For the sake of the example, let’s say I don’t use Dropout, BatchNorm etc, just a plain CNN.
According to the docs (in PyTorch 0.4),
with torch.set_grad_enabled(is_train)
prevents tracking via autograd, which would make the inference mode more efficient (I assume). Now, if I would use model.eval(), would this have the same effect. E.g., does the following track gradients after model.eval()
model = CNN()
for e in num_epochs:
# do training
# evaluate model:
model = model.eval()
logits, probas = model(testset_features)
or is it recommended, in addition, to do the following:
model = CNN()
for e in num_epochs:
# do training
# evaluate model:
model = model.eval()
with torch.set_grad_enabled(False):
logits, probas = model(testset_features)
I think it is the latter. model.eval() has effect on dropout, batchnorm etc. You can use model.eval() in combination with with torch.no_grad() during inference phase.
from the docs:
Disabling gradient calculation is useful for inference, when you are sure that you will not call Tensor.backward().

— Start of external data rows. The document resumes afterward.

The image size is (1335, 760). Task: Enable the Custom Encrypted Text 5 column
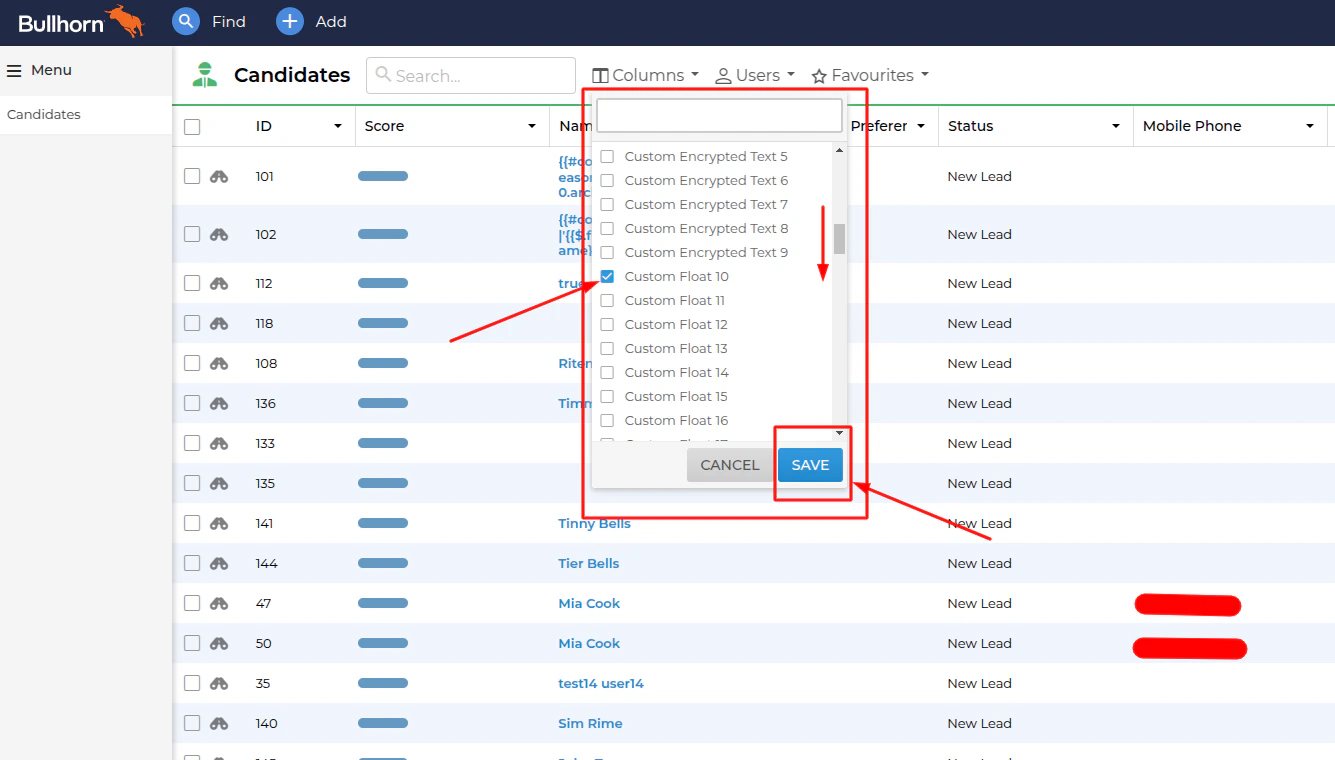click(x=606, y=156)
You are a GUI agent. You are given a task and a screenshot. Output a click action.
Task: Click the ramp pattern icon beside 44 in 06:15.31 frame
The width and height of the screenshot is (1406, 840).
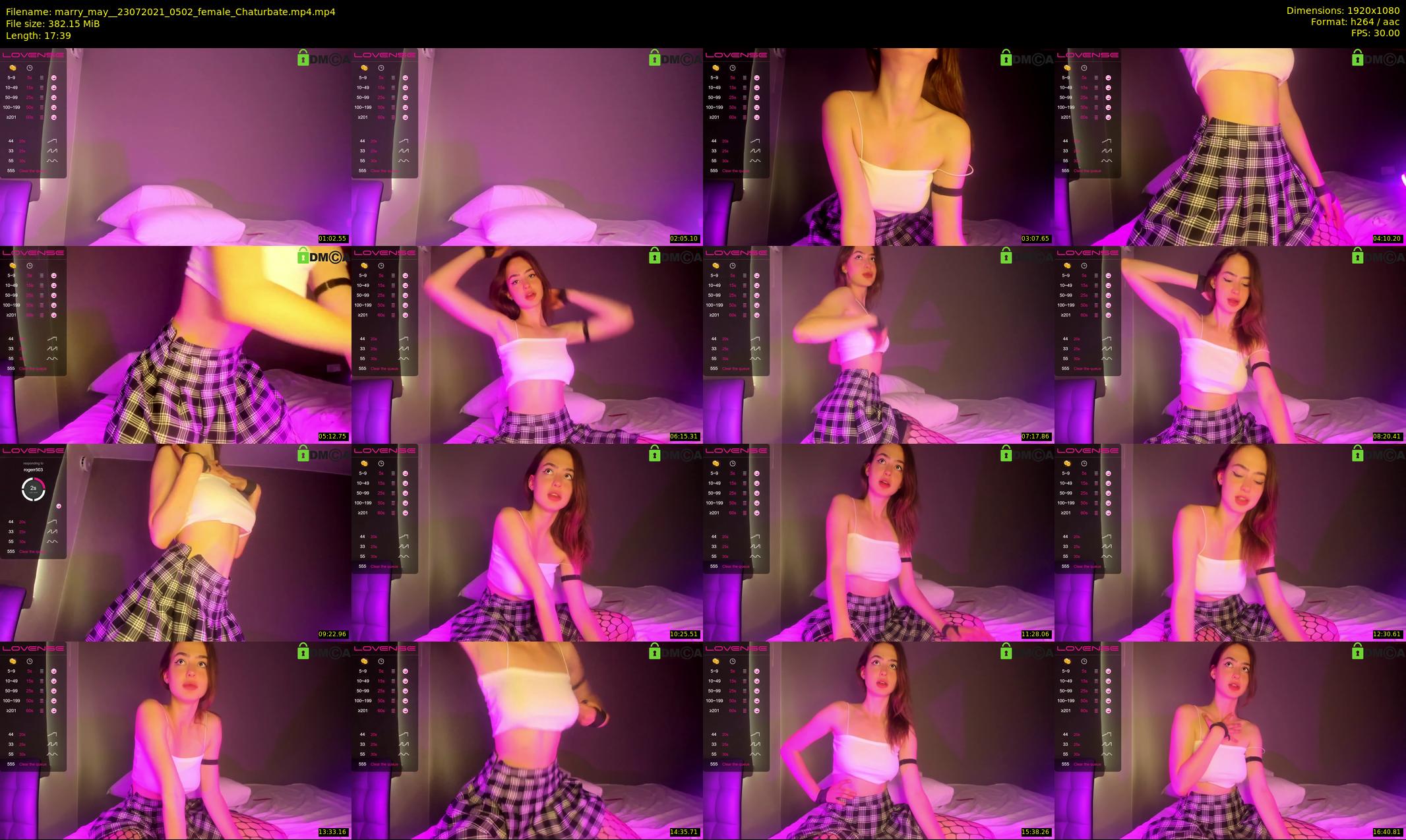click(403, 339)
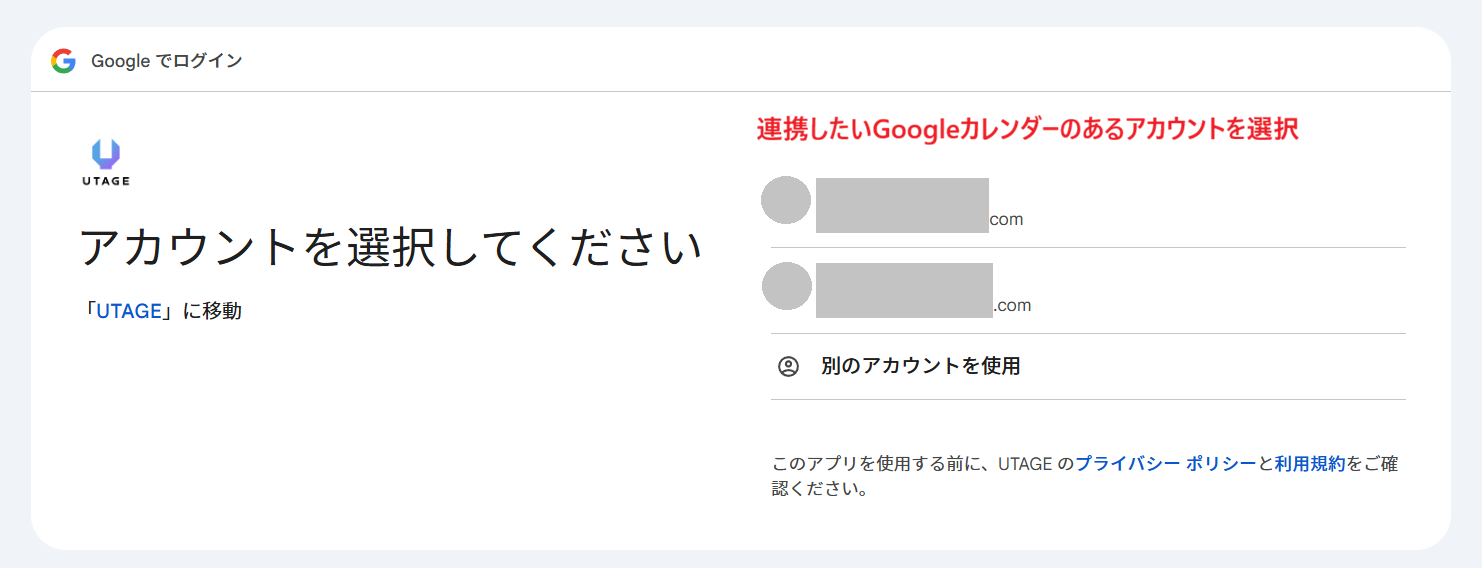Choose the 別のアカウントを使用 option text
The image size is (1482, 568).
pos(920,366)
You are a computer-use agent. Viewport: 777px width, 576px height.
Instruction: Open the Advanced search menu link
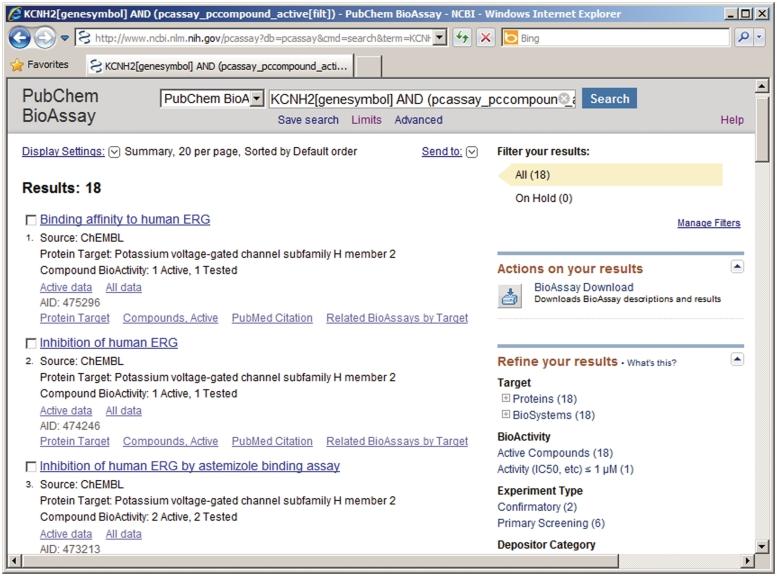418,120
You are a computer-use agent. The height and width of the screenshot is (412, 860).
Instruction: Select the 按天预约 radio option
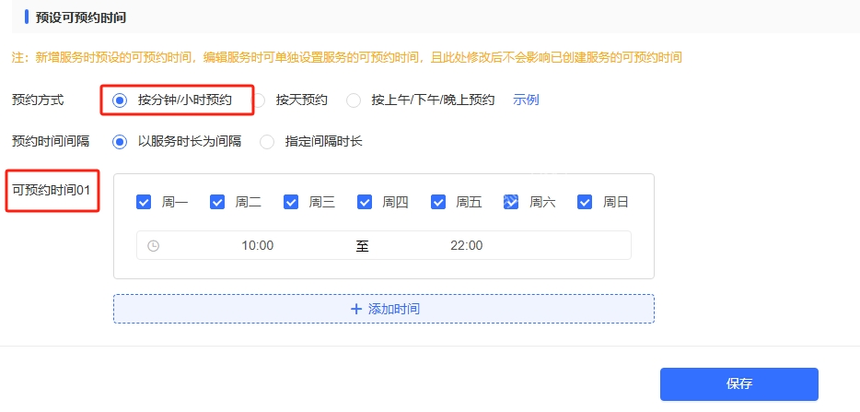pos(259,100)
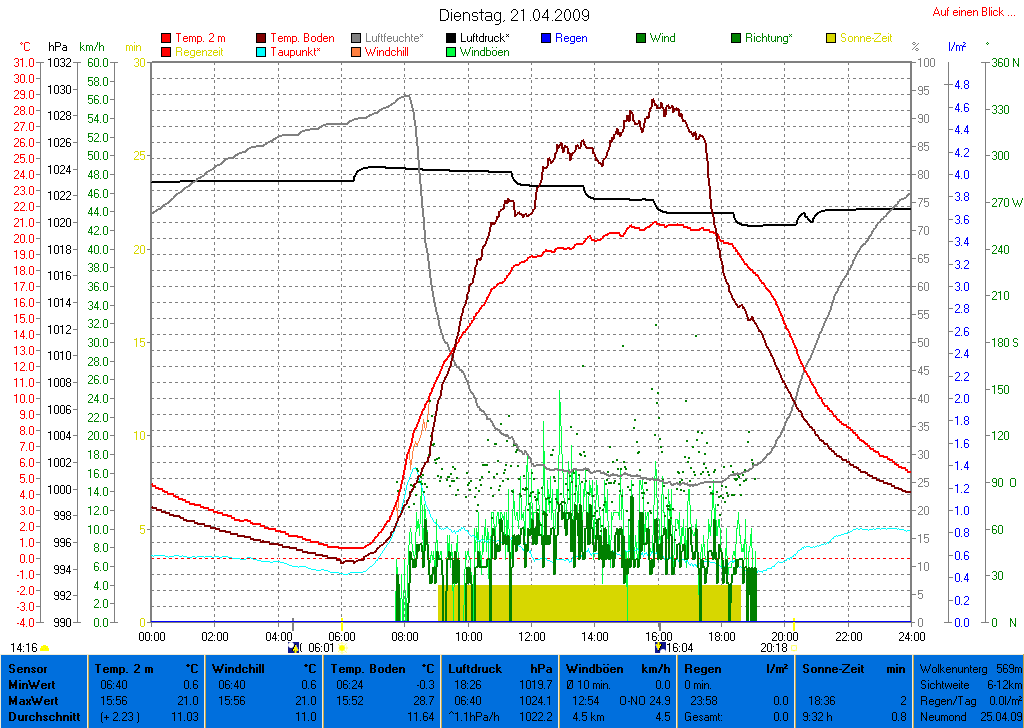1024x728 pixels.
Task: Click the dark red Temp. Boden legend square
Action: point(262,38)

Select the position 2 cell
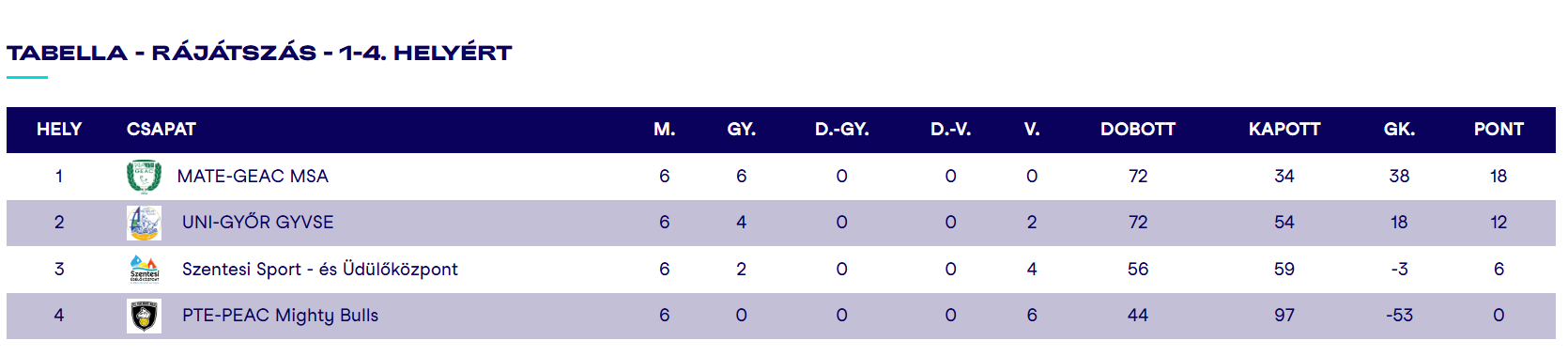[59, 223]
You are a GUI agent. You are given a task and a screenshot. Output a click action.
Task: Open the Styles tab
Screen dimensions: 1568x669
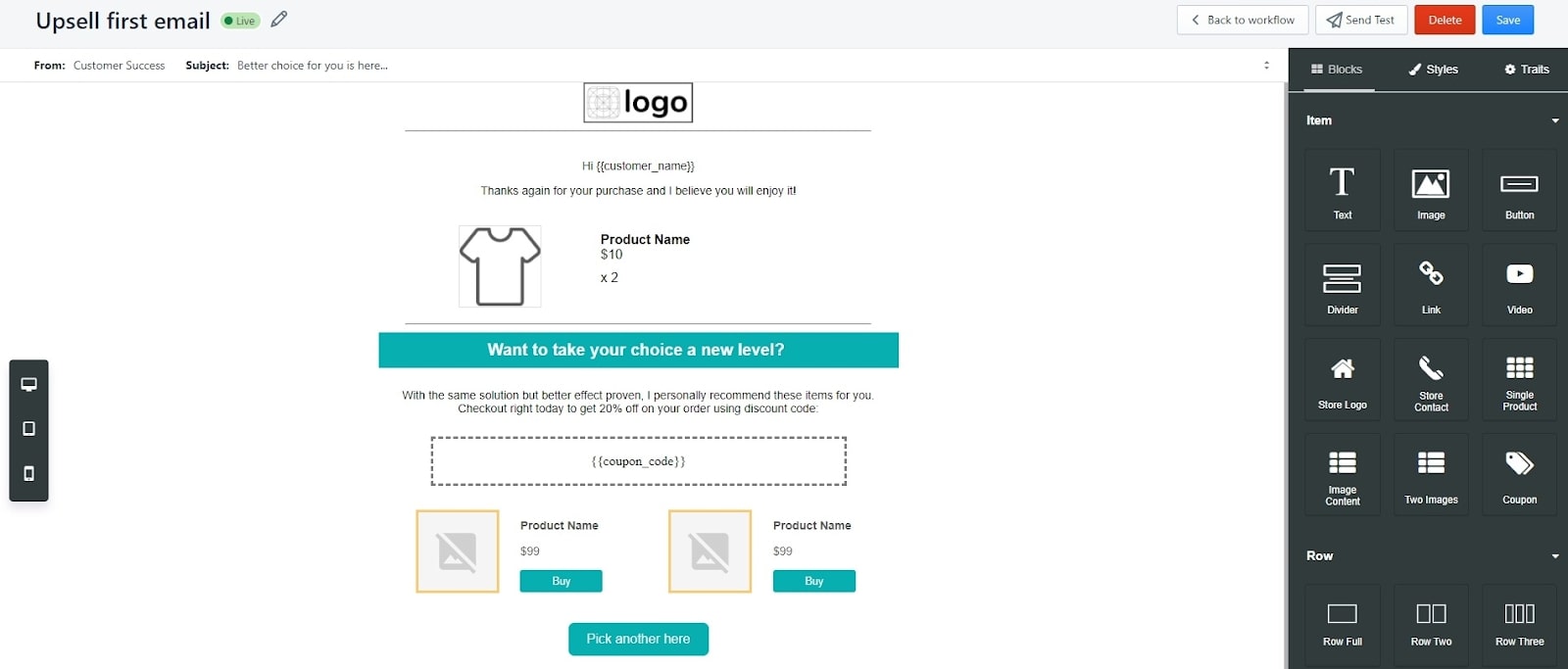(1433, 70)
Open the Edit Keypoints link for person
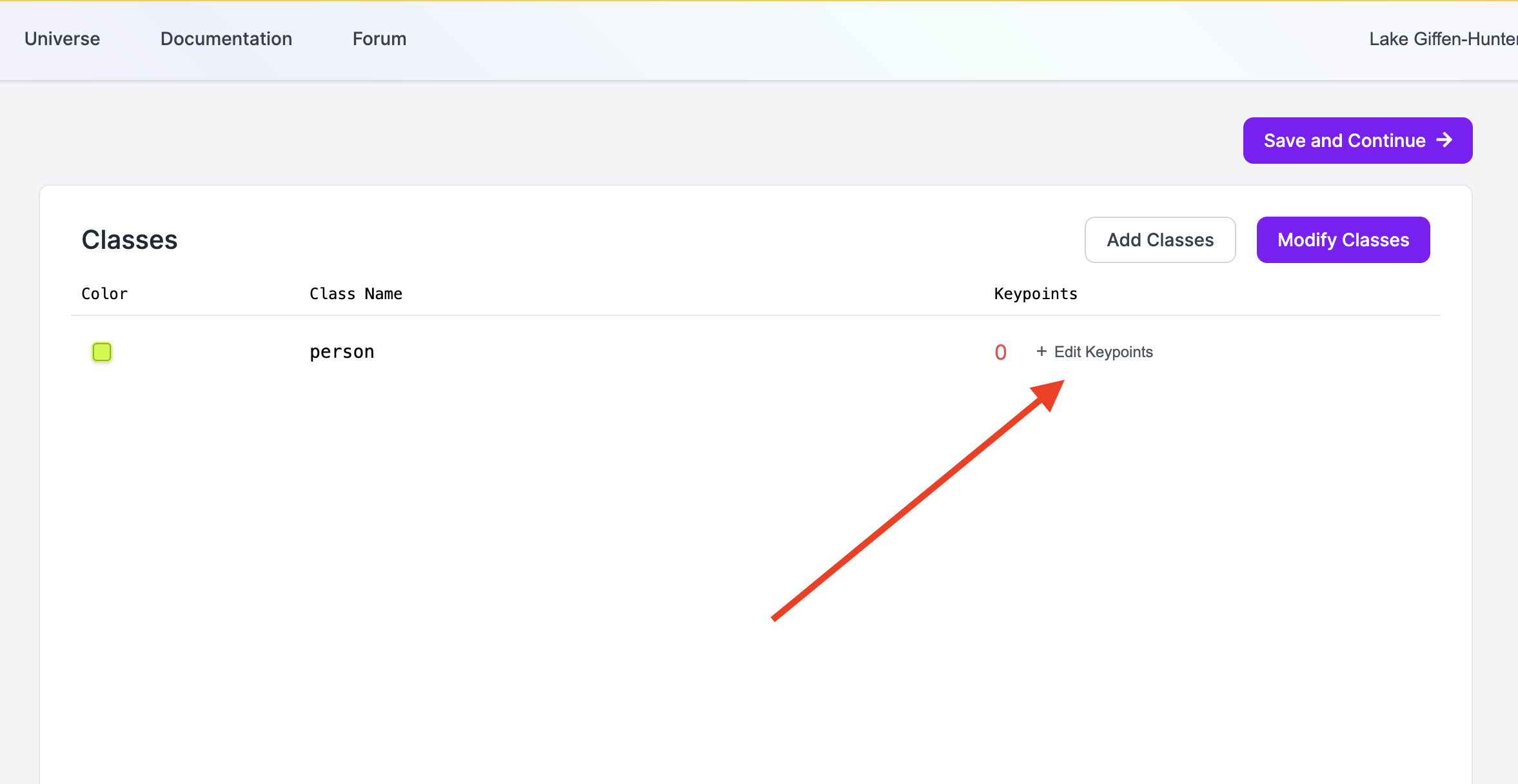The height and width of the screenshot is (784, 1518). click(x=1103, y=352)
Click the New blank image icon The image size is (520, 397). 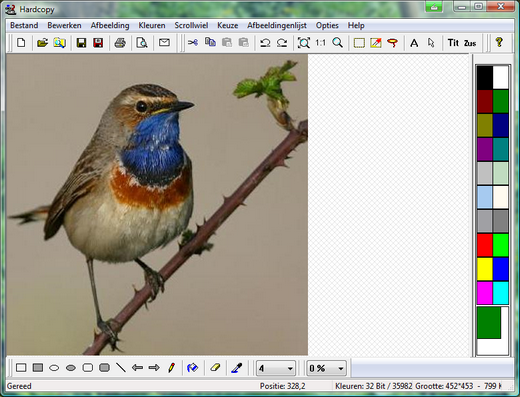pos(21,43)
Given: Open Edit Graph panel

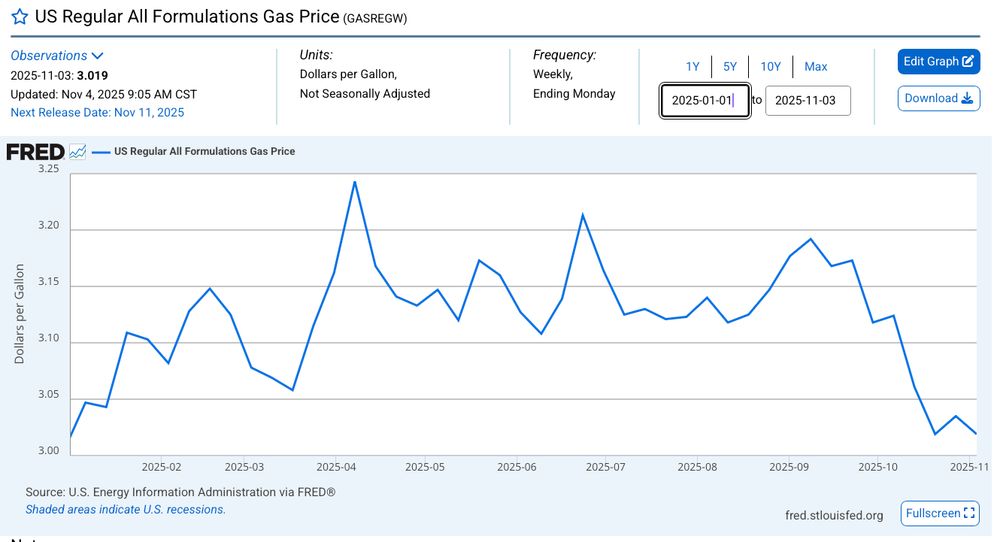Looking at the screenshot, I should (x=938, y=62).
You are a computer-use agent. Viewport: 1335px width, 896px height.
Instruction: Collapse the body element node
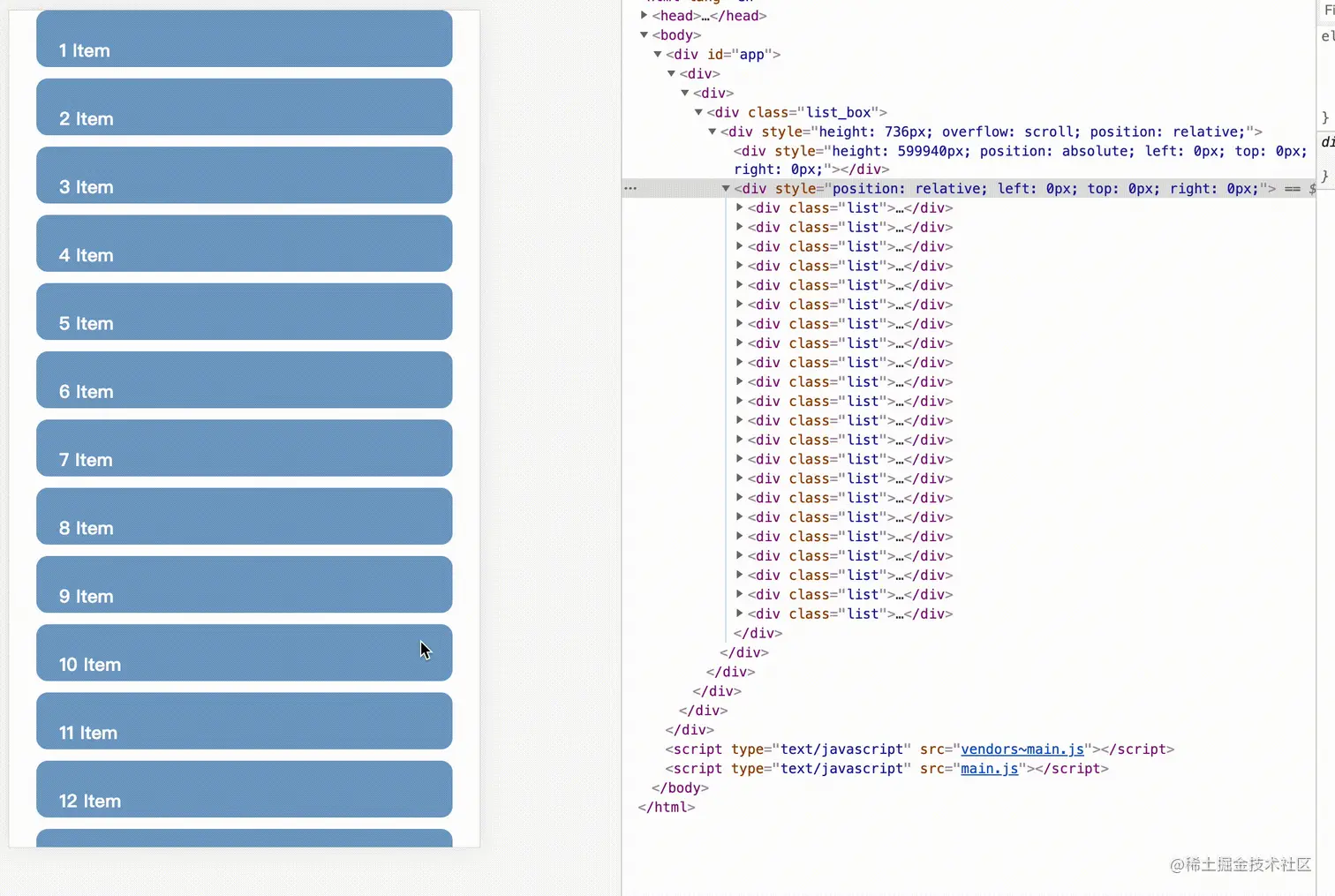click(645, 34)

It will reduce memory consumption for computations that would otherwise have requires_grad=True. In this mode, the result of every computation will have requires_grad=False, even when the inputs have requires_grad=True.
I also assumed that eval() mode automatically turns off gradient computation. Hopefully you can see why this might be confusing for us newcomers. I would request to emphasize this point in docs at nn.Module’s eval() function. Actually apart from FAQ, an article pointing out common mistakes and confusions would be great. Thanks.